Using instrumental variables to estimate the attributable fraction

Stat Methods Med Res. 2020 Aug;29(8):2063-2073. doi: 10.1177/0962280219879175. Epub 2019 Oct 23.


In order to design efficient interventions aimed to improve public health, policy makers need to be provided with reliable information of the health burden of different risk factors. For this purpose, we are interested in the proportion of cases that could be prevented had some harmful exposure been eliminated from the population, i.e. the attributable fraction. The attributable fraction is a causal measure; thus, to estimate the attributable fraction from observational data, we have to make appropriate adjustment for confounding. However, some confounders may be unobserved, or even unknown to the investigator. A possible solution to this problem is to use instrumental variable analysis. In this work, we present how the attributable fraction can be estimated with instrumental variable methods based on the two-stage estimator or the G-estimator. One situation when the problem of unmeasuredconfounding may be particularly severe is when assessing the effect of low educational qualifications on coronary heart disease. By using Mendelian randomization, a special case of instrumental variable analysis, it has been claimed that low educational qualifications is a causal risk factor for coronary heart disease.

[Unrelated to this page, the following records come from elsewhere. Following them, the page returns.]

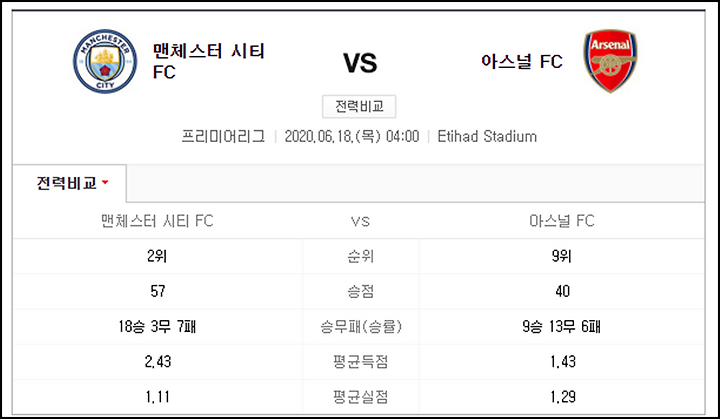Click the 아스널 FC column header in the table
The height and width of the screenshot is (419, 720).
562,221
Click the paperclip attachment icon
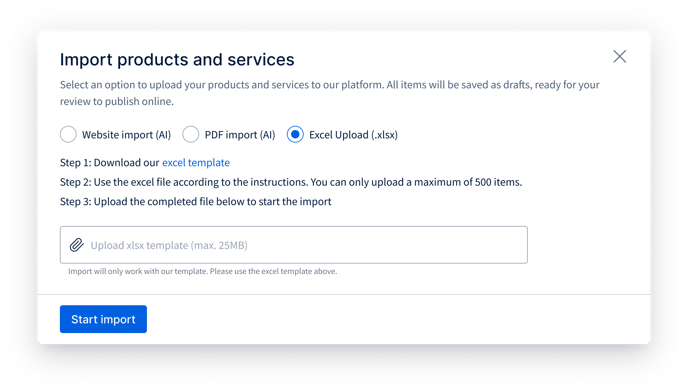Viewport: 688px width, 388px height. click(77, 245)
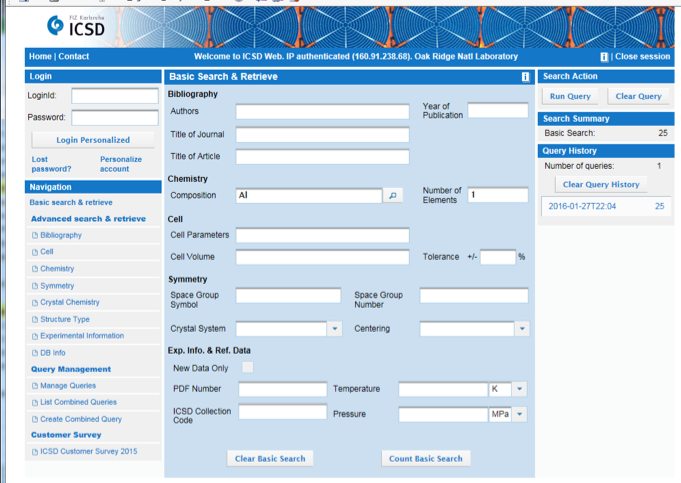Open the Temperature unit dropdown
681x483 pixels.
click(520, 389)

We use Mendelian randomization to estimate the causal risk ratio and causal odds ratio of low educational qualifications as a risk factor for coronary heart disease with data from the UK Biobank. We compare the two-stage and G-estimator as well as the attributable fraction based on the two estimators. The plausibility of drawing causal conclusion in this analysis is thoroughly discussed and alternative genetic instrumental variables are tested.

Keywords: Attributable fraction; G-estimator; Mendelian randomization; binary outcomes; causal inference; coronary heart disease; educational qualifications; instrumental variable; two-stage estimator; unmeasured confounding.